Pendulum

Feedback Control

Pendulum Feedback Control

Considering a simple pendulum: a mass m is attached to a massless rigid rod, and is constrained to move along an arc of a circle centered at the pivot point; assuming L is the fixed length of the connecting rod, \theta is the angle it makes with the vertical axis, there is a friction with a coefficient d and an external torque \tau applied at the base.

It is possible to derive the governing equations for the motion of the mass, and an equation which can be solved to determine the period of oscillation.

Single pendolum

It would be possible to use generalized Lagrange or Hamilton formulation, but since the system is relatively simple, the equations can be derived from Newton laws directly. The pendulum is constrained to move along an arc, it is possible to write Newton equation for the displacement of the pendulum along the arc with the origin at the bottom and a positive direction to the right.

Three forced applied:

  • conservative gravitational force g;
  • non conservative friction \mu;
  • external torque \tau.

These forces can be specified for the system:

  • the gravitation force can be split on two part: a component directed from the pivot to the pendulum which balanced by the tension T in the rod and a component along the arc (-m\,\,g\,\sin(\theta));
  • the friction is going along the arc in the opposite direction proportional to the angular velocity (-\mu\, \dot \theta);
  • a torque \tau = u that will have to be apply to the pendulum (mLu).
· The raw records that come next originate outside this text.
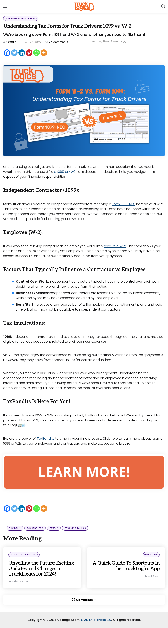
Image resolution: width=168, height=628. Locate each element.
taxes (54, 528)
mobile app (151, 555)
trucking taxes (75, 528)
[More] (44, 52)
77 (58, 42)
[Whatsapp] (36, 52)
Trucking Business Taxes (20, 18)
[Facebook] (7, 52)
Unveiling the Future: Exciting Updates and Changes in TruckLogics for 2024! (41, 568)
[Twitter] (14, 52)
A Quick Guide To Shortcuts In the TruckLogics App (126, 565)
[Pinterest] (29, 52)
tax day (15, 528)
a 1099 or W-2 (65, 171)
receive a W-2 (115, 246)
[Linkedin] (21, 52)
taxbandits (35, 528)
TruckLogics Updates (24, 555)
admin (11, 42)
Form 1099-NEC (123, 204)
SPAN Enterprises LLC (96, 620)
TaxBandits (45, 438)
Using Newton’s second law:

\begin{aligned} & \mathbf F = m\,\mathbf a = m\,L \, \ddot \theta\\ & -m \, g\, \sin(\theta) -d\,L\,\dot \theta + m\, L\, u = m \,L\, \ddot \theta \\ &\ddot \theta = -\dfrac{g}{L}\sin(\theta) - \dfrac{d}{m}\dot \theta + u = -\omega^2 \sin(\theta) -\gamma \dot \theta + u \end{aligned}

where \omega = \sqrt{\frac{g}{L}} is the natural frequency of the pendulum and \gamma = \frac{\mu}{m}.

Introducing the state \mathbf x = [\theta \quad \dot \theta]^T, given by the angular position \theta and velocity \dot \theta, this second order differential equation can be rewritten as a system of first order equations:

\begin{aligned} & \dot{\mathbf{x}} = \mathbf{f} (\mathbf{x}) \\ & \dfrac{\mathrm d}{\mathrm dt} \begin{bmatrix} x_1 \\ x_2 \end{bmatrix} = \begin{bmatrix} x_2 \\ -\omega^2 \sin(x_1) -\gamma x_2 - u \end{bmatrix} \end{aligned}

This is a non-linear system, and it is impossible to find an exact solution for it, but it is possible to analyze this system around its points of equilibrium and their respective stability.

System linearization

Given a nonlinear input-output system:

\frac{\mathrm d}{\mathrm dt} \mathbf x = f(\mathbf x, \mathbf u)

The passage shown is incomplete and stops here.